Department of Haematology, Belfast City Hospital, Belfast, Northern Ireland, United Kingdom
Department of Haematology, University of Cambridge, Cambridge, United Kingdom
Essex Rivers Healthcare NHS Trust, Colchester General Hospital, Colchester, Essex, United Kingdom
Department of Clinical Hematology, University Medical Center Utrecht, Utrecht, Netherlands
Department of Haematology, Royal Bournemouth Hospital, Bournemouth, United Kingdom
Department of Haematology, Vale of Leven District General Hospital, Alexandria, Dunbartonshire, United Kingdom
Department of Clinical Chemistry and Hematology, University Medical Center Utrecht, Utrecht, Netherlands
Centre for Cancer Research and Cell Biology, Queen's University, Belfast, Northern Ireland, United Kingdom
Department of Pathology and Laboratory Medicine, University of Pennsylvania School of Medicine, Philadelphia, PA, United States

* Corresponding author; email: melanie.percy{at}belfasttrust.hscni.net.

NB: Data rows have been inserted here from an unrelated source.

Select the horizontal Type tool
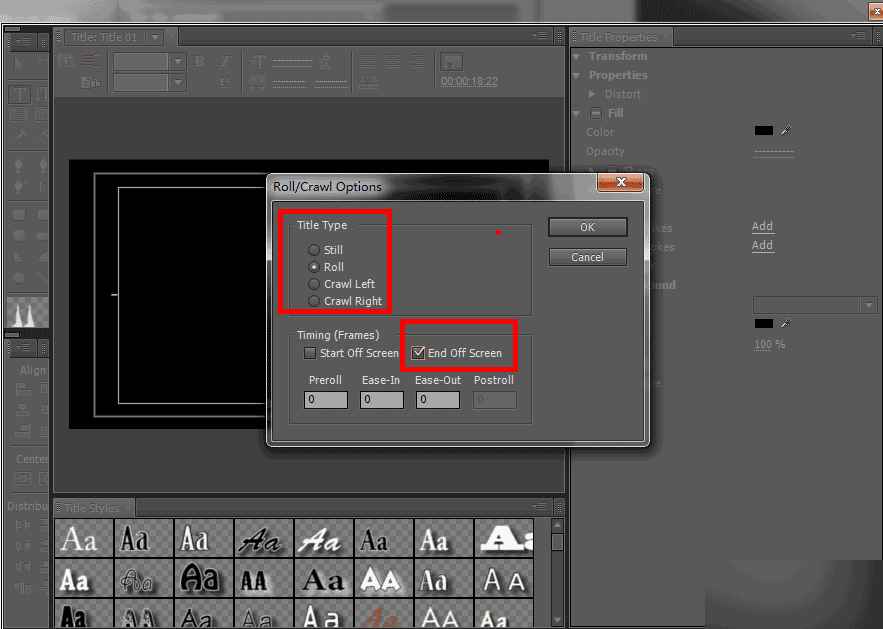 click(19, 95)
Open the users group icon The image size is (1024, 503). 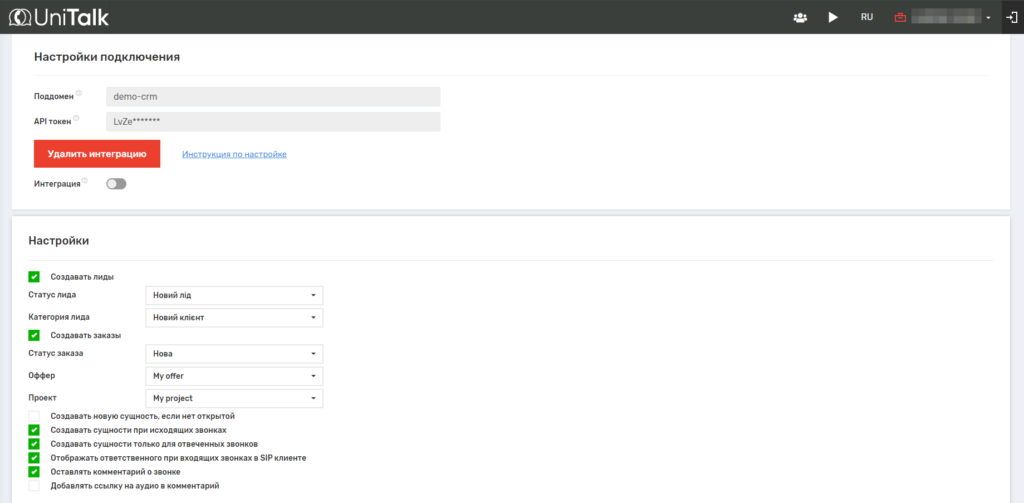click(x=800, y=17)
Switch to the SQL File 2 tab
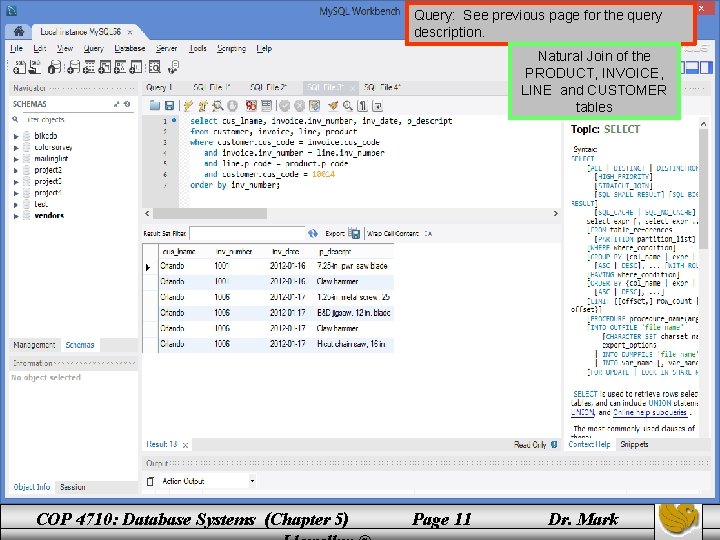This screenshot has width=720, height=540. tap(268, 87)
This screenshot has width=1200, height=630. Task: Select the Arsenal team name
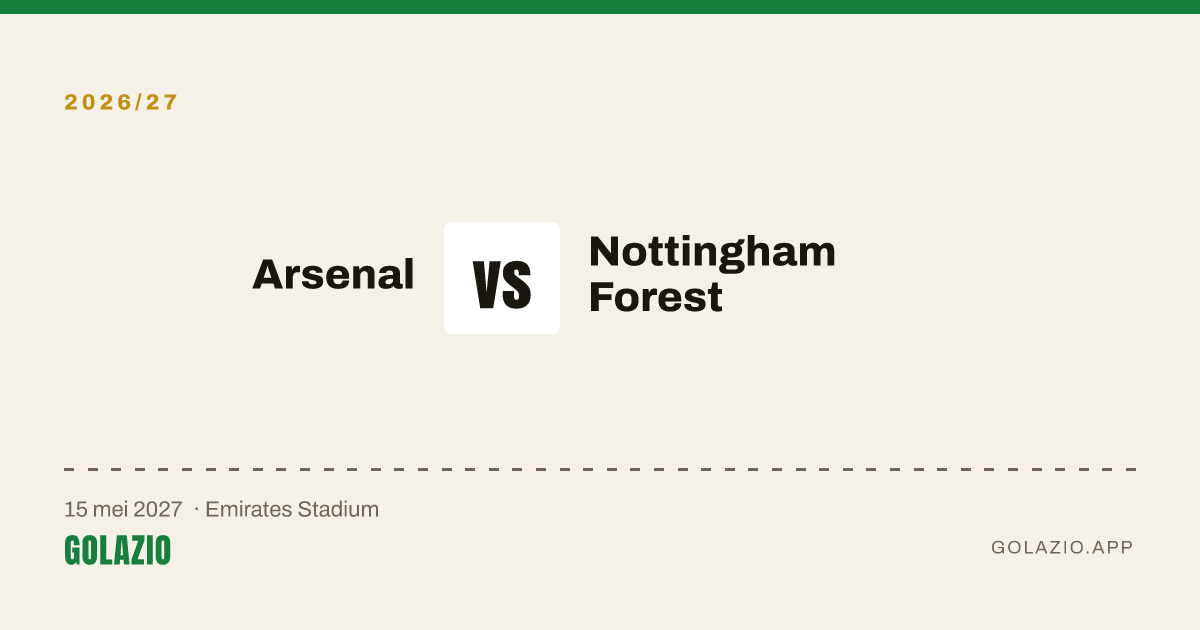[x=333, y=274]
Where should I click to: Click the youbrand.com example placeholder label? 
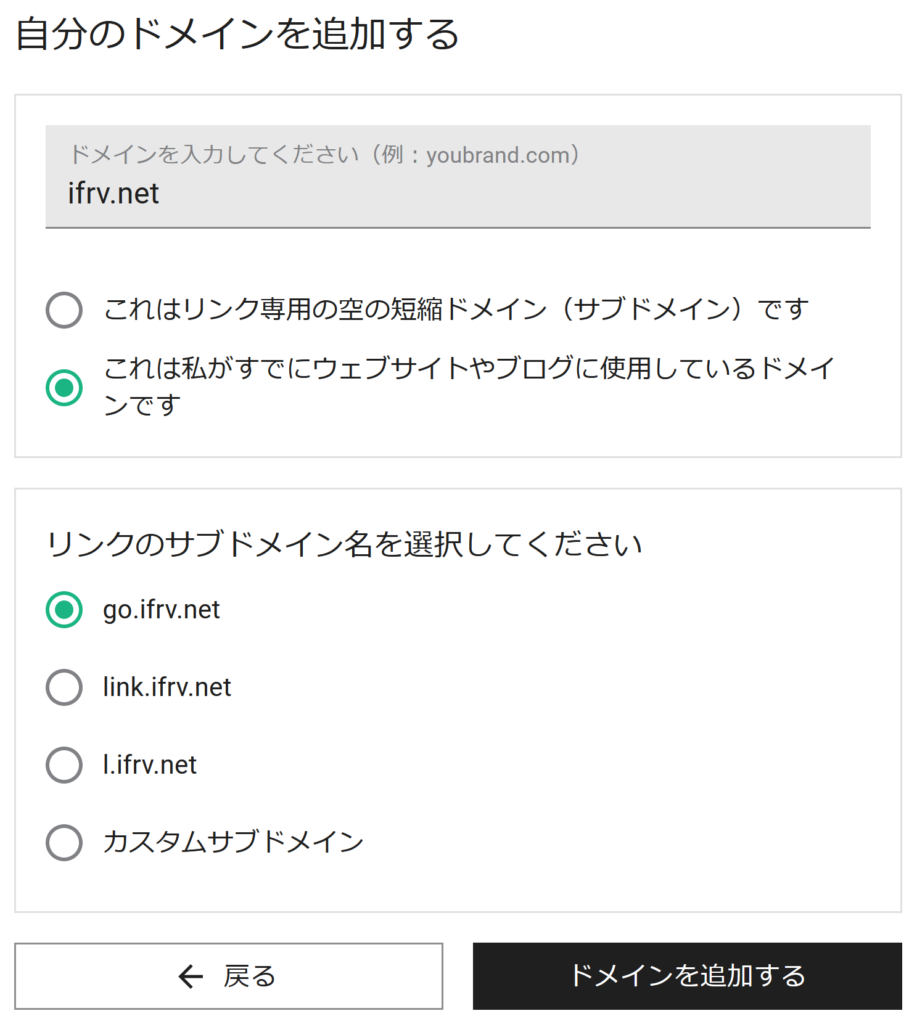324,155
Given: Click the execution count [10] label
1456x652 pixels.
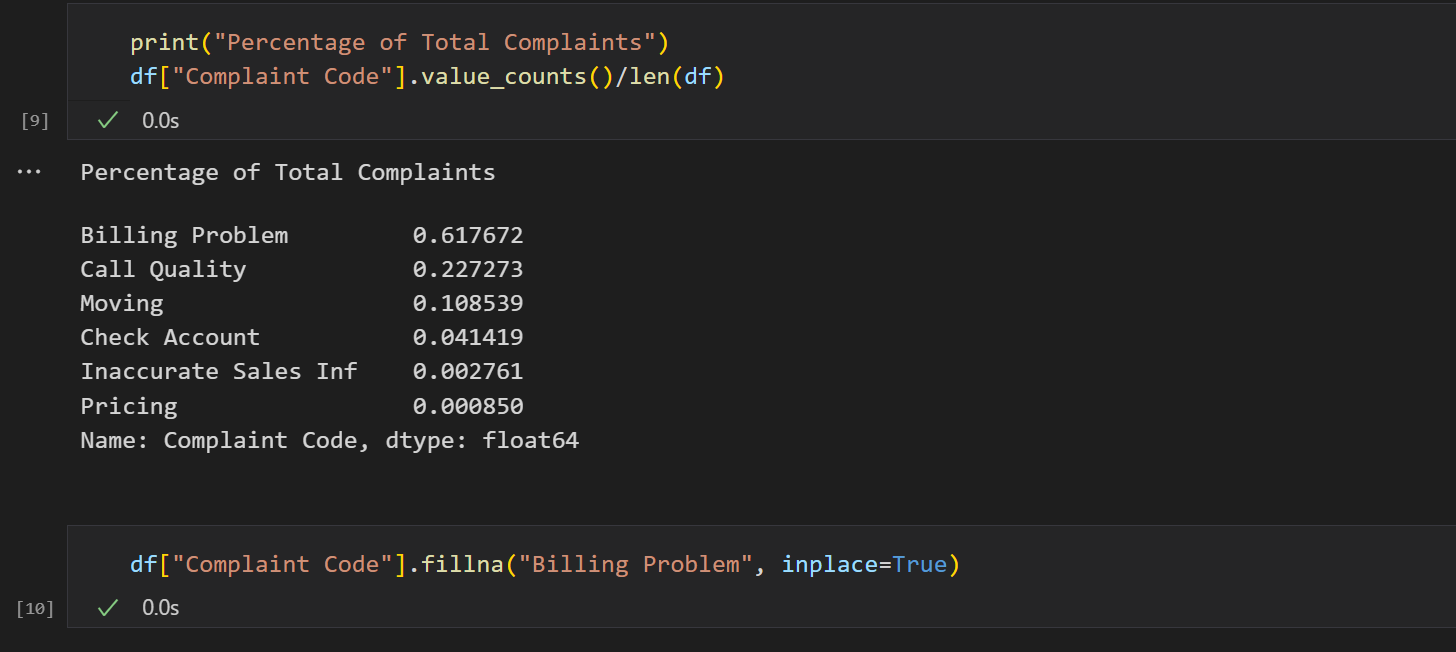Looking at the screenshot, I should (x=34, y=608).
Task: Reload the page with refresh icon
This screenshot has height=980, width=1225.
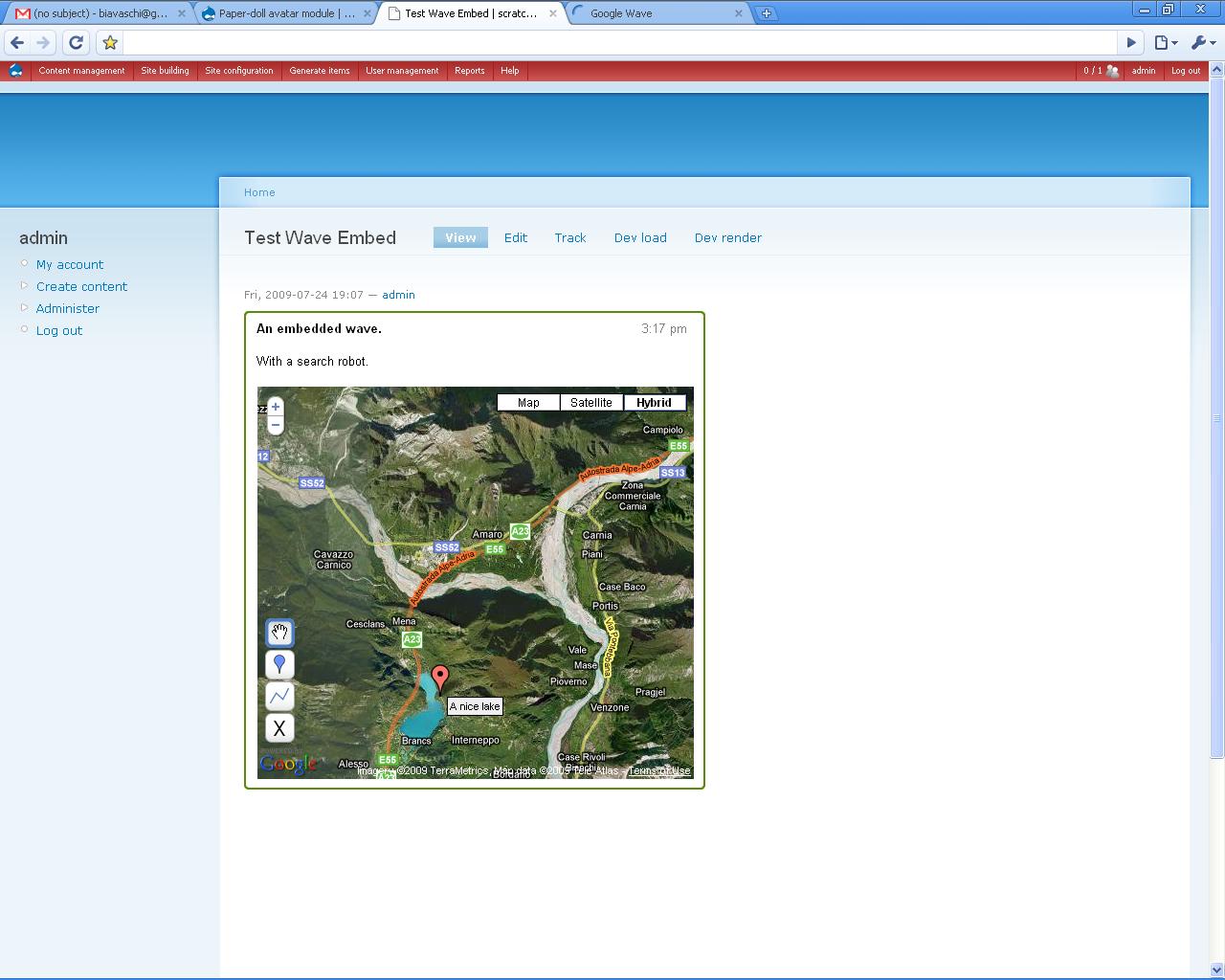Action: tap(77, 42)
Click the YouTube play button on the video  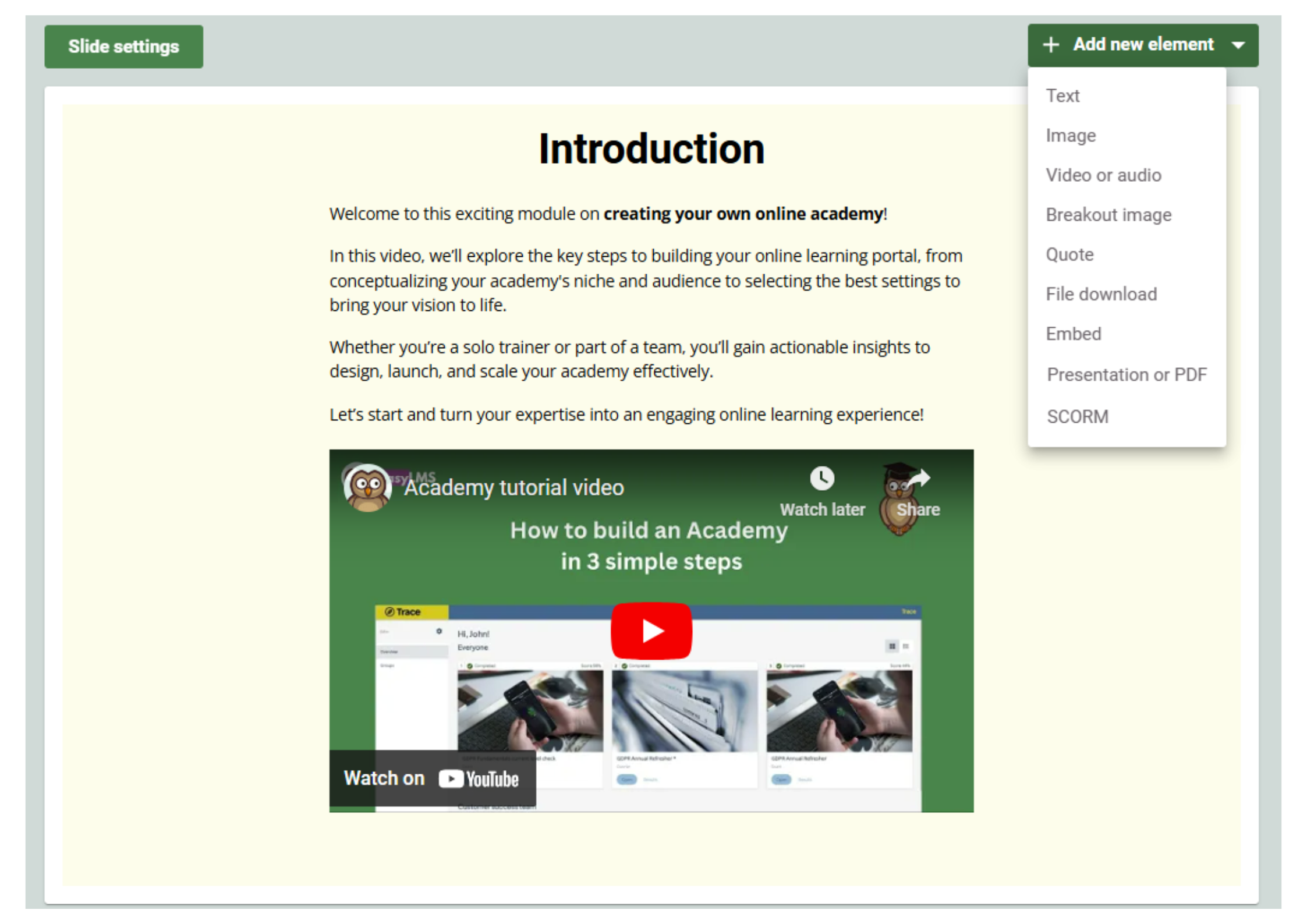tap(651, 629)
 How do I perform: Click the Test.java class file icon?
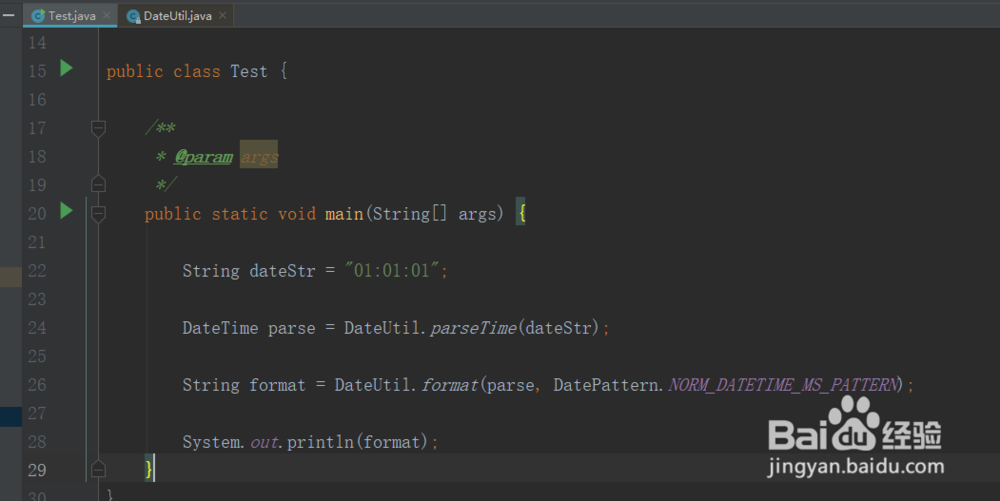click(x=38, y=16)
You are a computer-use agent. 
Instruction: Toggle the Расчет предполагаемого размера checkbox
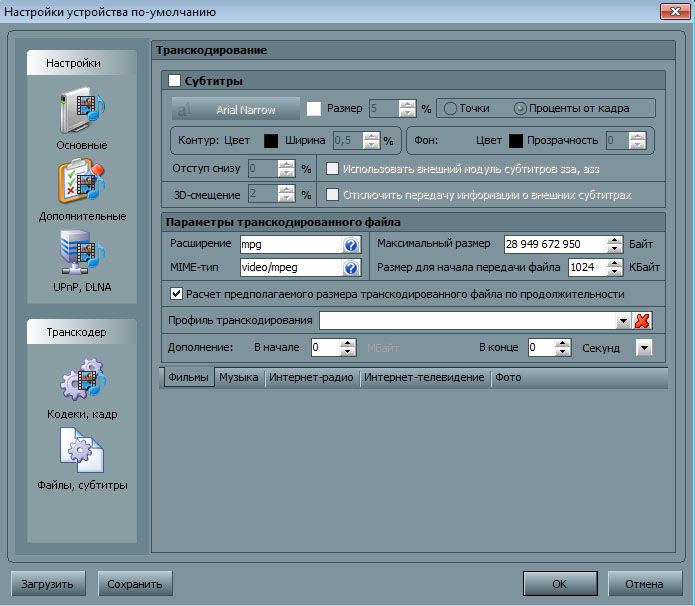pos(177,294)
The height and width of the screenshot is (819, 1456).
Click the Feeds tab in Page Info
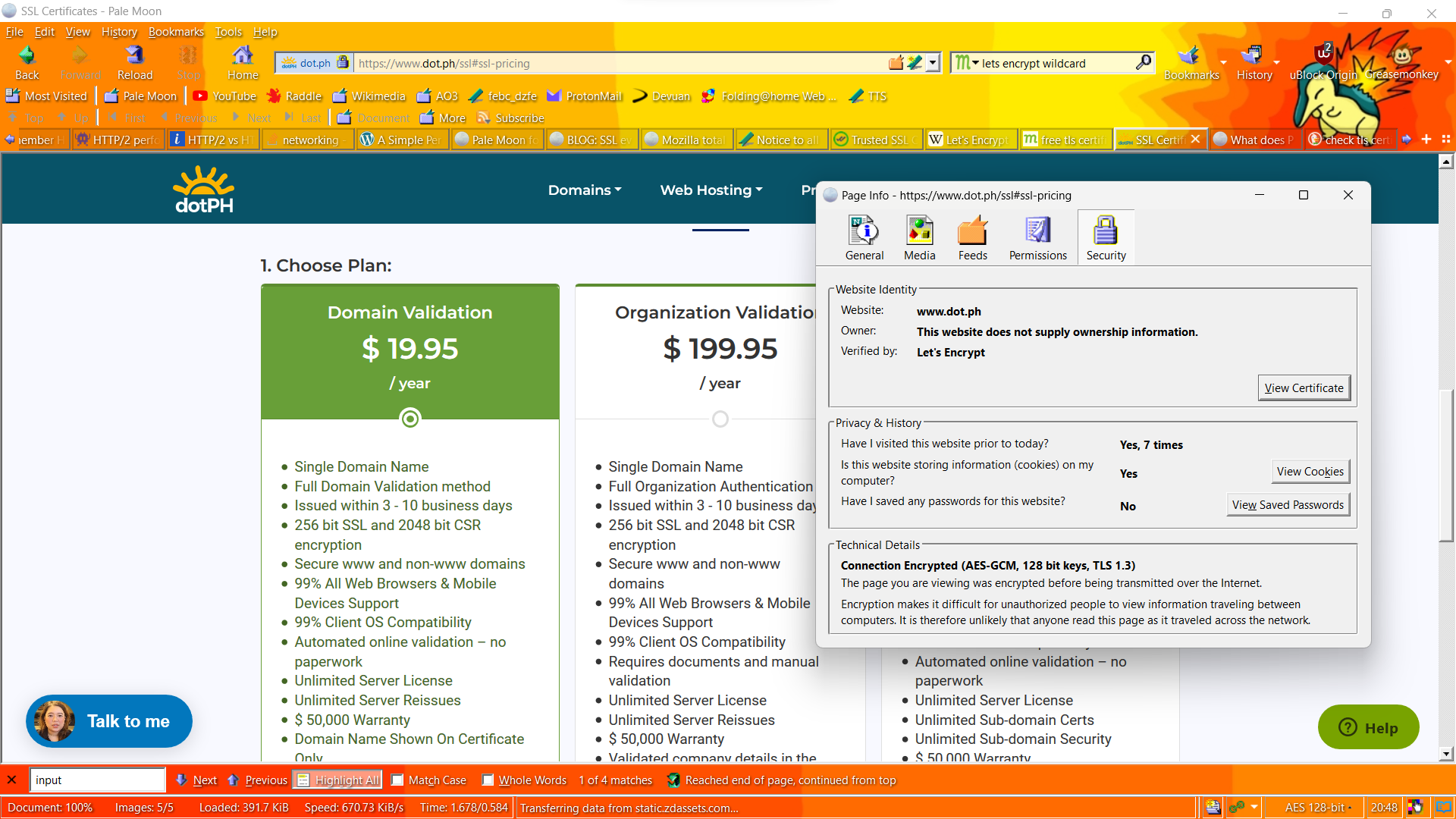tap(971, 237)

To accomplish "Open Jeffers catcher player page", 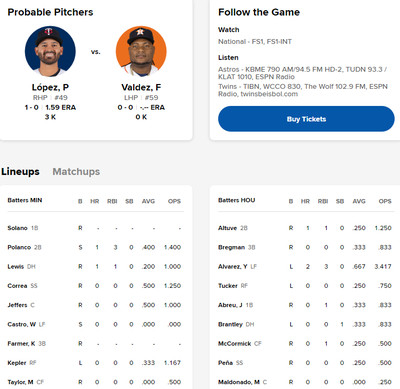I will 17,305.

Erythrocytosis can arise from deregulation of the erythropoietin (Epo) axis due to defects in the oxygen-sensing pathway. Epo synthesis is controlled by the Hypoxia Inducible Factor (HIF) complex, composed of an {alpha} and a {beta} subunit. There are two main a {alpha} subunits, HIF-1{alpha} and HIF-2{alpha}. Recently, a HIF-2{alpha} Gly537Trp mutation was identified in a family with erythrocytosis. This raises the possibility of HIF2A mutations being associated with other cases of erythrocytosis. We now report a subsequent analysis of HIF2A in a cohort of 75 erythrocytosis patients, and identify four additional patients with novel heterozygous Met535Val and Gly537Arg mutations. All individuals presented at a young age with elevated serum Epo. Mutations at Gly-537 account for four of five HIF2A mutations associated with erythrocytosis. These findings support the importance of HIF-2{alpha} in human Epo regulation and warrant investigation of HIF2A in patients with unexplained erythrocytosis.